Slangenkruid (Echium vulgare) is een een-, twee- of meerjarige plant uit de ruwbladigenfamilie (Boraginaceae). In Nederland komt de plant vooral voor in kalkrijke duinen, op warme, iets bemeste zandgrond. Hierbuiten is het een zeldzame plant, vooral in noordoostelijk Nederland.
In Europa loopt het verspreidingsgebied van Midden-Scandinavië tot Spanje.
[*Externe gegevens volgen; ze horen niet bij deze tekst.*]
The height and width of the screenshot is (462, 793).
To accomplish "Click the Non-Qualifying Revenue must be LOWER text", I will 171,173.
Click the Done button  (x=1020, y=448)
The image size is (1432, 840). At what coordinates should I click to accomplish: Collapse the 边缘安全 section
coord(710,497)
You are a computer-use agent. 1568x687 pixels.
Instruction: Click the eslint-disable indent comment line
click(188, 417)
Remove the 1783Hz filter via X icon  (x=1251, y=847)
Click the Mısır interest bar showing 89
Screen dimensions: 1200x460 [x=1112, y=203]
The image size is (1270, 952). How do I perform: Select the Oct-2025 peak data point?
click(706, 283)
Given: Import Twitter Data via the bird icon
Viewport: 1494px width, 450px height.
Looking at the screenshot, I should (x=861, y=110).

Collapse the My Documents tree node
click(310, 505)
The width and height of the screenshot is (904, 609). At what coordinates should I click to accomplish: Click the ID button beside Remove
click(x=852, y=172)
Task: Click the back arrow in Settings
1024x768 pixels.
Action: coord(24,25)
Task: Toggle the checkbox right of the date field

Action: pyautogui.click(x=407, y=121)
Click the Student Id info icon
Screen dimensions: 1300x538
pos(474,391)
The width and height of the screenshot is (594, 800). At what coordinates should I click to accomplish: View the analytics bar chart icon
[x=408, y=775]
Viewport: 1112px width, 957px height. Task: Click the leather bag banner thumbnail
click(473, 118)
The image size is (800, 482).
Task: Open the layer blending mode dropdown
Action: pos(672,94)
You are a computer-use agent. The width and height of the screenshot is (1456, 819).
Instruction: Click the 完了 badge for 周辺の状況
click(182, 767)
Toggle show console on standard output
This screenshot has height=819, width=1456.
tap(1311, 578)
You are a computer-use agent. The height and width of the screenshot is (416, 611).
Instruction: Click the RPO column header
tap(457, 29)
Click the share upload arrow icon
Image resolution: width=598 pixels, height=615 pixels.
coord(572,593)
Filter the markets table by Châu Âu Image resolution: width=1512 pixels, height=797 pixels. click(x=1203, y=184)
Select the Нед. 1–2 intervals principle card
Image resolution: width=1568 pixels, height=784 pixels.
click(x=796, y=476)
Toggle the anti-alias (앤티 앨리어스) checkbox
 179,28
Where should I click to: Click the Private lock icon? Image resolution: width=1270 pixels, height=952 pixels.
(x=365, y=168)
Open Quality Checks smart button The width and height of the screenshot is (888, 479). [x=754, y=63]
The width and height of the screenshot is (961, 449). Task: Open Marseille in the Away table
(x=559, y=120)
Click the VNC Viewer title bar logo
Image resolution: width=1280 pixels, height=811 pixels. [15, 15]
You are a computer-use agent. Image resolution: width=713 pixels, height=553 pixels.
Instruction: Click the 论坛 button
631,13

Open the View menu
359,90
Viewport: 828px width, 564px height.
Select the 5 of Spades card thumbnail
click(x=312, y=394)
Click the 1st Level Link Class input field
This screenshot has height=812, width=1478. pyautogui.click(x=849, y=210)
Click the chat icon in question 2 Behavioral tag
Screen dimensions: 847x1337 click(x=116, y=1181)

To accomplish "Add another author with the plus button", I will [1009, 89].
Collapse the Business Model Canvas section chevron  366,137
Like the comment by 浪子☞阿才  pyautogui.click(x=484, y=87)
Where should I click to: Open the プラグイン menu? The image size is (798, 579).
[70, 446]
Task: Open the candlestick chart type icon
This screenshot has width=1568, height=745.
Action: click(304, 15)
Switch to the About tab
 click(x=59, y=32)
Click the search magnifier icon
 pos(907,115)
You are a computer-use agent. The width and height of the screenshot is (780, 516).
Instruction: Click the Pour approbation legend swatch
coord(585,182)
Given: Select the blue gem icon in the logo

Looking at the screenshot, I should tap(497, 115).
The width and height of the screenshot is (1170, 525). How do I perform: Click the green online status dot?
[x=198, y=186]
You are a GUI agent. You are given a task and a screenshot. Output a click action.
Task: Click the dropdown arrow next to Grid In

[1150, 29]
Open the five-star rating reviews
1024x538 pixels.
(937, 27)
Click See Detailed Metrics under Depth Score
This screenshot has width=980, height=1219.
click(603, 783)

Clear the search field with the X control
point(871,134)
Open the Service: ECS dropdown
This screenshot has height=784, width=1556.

In Noord-Amerika is de plant ingevoerd.
De plant is een waardplant voor Cynaeda dentalis (enige waardplant), Coleophora onosmella, Coleophora pennella, distelvlinder (Cynthia cardui), Ethmia bipunctella, Lobesia abscisana, Lobesia artemisiana, Tinagma balteolella, Tinagma ocnerostomella en het motvlindertje Douglasia ocnerostomella .
Slangenkruid wordt bestoven door honingbijen, hommels en door wilde bijen als de andoornbij, geelgespoorde houtmetselbij, gouden metselbij (Osmia aurulenta), grote wolbij (Anthidum manicatum), kleine wolbij (Anthidium punctatum ), nepetabij (Anthophora quadrimaculata), slangenkruidbij (Osmia adunca), witte rouwbij (Melecta luctuosa) en zwaluwbij (Osmia anthocopoides).
Volgens de lijfarts van de Romeinse keizer Nero, Dioscorides, helpt de wortel, indien met wijn gedronken, tegen slangenbeten.
De wortel is in het verleden gebruikt als basis voor rode verf. De plant bevat pyrrolizidine alkaloïden en dient daarom niet gegeten te worden. Het sap wordt als fytofarmaceutisch middel wel toegepast in kompressen bij steenpuisten.